---- Teks Sumber

“Merdeka Belajar Episode 23: Buku Bacaan Bermutu untuk Literasi Indonesia” diluncurkan di Plaza Insan Berprestasi, Senin (27/02/2023) (Fhoto : Istimewa) |
Peristiwanusantara.com - Menurut Hasil Asesmen Nasional (AN) 2021 Indonesia mengalami darurat literasi dimana 1 dari 2 peserta didik belum mencapai kompetensi minimum literasi. Hasil AN 2021 konsisten dengan hasil Programme for International Student Assessment (PISA) 20 tahun terakhir yang menunjukkan bahwa skor literasi membaca peserta didik di Indonesia masih rendah dan belum berubah secara signifikan di bawah rata-rata peserta didik di negara Organization for Economic Cooperation and Development (OECD).
Tantangan Darurat Literasi
Salah satu yang menjadi alasan rendahnya minat baca atau literasi adalah karena kurangnya ketersediaan buku bacaan di tiap sekolah serta akses yang tidak dimiliki peserta didik untuk dapat membaca buku. Hal ini diungkapkan langsung oleh Indeks Aktivitas Literasi Membaca (Alibaca) Kementerian Pendidikan dan Kebudayaan, Riset dan Teknologi (Kemendikbudristek). Untuk menjawab tantangan ini Kemendikbudristek mendistribusikan sekitar 15 juta eksemplar dari 716 judul buku disertai pelatihan dan pendampingan untuk lebih dari 20.000 anak pendidikan anak usia dini (PAUD) dan sekolah dasar pada 2022. Distribusi buku akan diberikan paling utama pada daerah 3T yakni terluar, tertinggal dan terdepan.

--------
---- Data Hasil Ekstraksi

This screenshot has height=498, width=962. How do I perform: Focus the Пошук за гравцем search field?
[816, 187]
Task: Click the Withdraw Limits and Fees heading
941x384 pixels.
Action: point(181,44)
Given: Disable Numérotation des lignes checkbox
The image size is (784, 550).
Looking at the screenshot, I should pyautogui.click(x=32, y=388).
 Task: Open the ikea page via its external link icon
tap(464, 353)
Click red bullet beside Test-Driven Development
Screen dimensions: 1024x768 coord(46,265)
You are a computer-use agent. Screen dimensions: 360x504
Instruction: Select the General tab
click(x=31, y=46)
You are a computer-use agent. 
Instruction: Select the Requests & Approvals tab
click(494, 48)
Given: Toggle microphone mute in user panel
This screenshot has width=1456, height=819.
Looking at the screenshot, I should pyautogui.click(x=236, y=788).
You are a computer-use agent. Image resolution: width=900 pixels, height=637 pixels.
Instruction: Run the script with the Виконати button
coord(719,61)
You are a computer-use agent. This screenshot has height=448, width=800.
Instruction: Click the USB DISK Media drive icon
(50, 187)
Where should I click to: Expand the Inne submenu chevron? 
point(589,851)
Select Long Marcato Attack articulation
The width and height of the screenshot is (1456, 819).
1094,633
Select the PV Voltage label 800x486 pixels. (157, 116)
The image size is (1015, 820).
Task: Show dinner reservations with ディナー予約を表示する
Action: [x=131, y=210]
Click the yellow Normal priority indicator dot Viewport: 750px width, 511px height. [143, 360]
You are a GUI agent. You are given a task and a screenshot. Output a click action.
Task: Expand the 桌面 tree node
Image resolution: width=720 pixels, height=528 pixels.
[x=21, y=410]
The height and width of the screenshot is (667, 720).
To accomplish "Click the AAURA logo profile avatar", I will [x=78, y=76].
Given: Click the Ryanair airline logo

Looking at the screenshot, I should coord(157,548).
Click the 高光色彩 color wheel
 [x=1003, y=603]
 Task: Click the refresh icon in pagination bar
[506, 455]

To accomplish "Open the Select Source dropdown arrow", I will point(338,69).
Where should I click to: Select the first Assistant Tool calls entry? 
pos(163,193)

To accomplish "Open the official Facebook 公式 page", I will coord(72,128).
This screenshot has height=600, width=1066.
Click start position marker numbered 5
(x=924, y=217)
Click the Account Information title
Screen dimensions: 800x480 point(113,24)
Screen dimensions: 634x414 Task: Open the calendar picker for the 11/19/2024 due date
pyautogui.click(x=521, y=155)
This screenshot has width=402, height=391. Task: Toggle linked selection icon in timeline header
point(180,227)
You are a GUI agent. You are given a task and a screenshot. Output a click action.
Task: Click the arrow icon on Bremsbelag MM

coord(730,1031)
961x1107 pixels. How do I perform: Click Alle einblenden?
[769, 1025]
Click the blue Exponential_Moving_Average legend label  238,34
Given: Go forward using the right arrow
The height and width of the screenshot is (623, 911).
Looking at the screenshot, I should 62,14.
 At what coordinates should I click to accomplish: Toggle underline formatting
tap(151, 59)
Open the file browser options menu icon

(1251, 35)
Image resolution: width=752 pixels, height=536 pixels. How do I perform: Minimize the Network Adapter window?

--------

Instruksi Tertulis
Salin tanpa perubahan bagian teks tentang darurat literasi dari "Tantangan Darurat Literasi" sampai "tertinggal dan terdepan.".

Jawaban Latihan
Tantangan Darurat Literasi
Salah satu yang menjadi alasan rendahnya minat baca atau literasi adalah karena kurangnya ketersediaan buku bacaan di tiap sekolah serta akses yang tidak dimiliki peserta didik untuk dapat membaca buku. Hal ini diungkapkan langsung oleh Indeks Aktivitas Literasi Membaca (Alibaca) Kementerian Pendidikan dan Kebudayaan, Riset dan Teknologi (Kemendikbudristek). Untuk menjawab tantangan ini Kemendikbudristek mendistribusikan sekitar 15 juta eksemplar dari 716 judul buku disertai pelatihan dan pendampingan untuk lebih dari 20.000 anak pendidikan anak usia dini (PAUD) dan sekolah dasar pada 2022. Distribusi buku akan diberikan paling utama pada daerah 3T yakni terluar, tertinggal dan terdepan.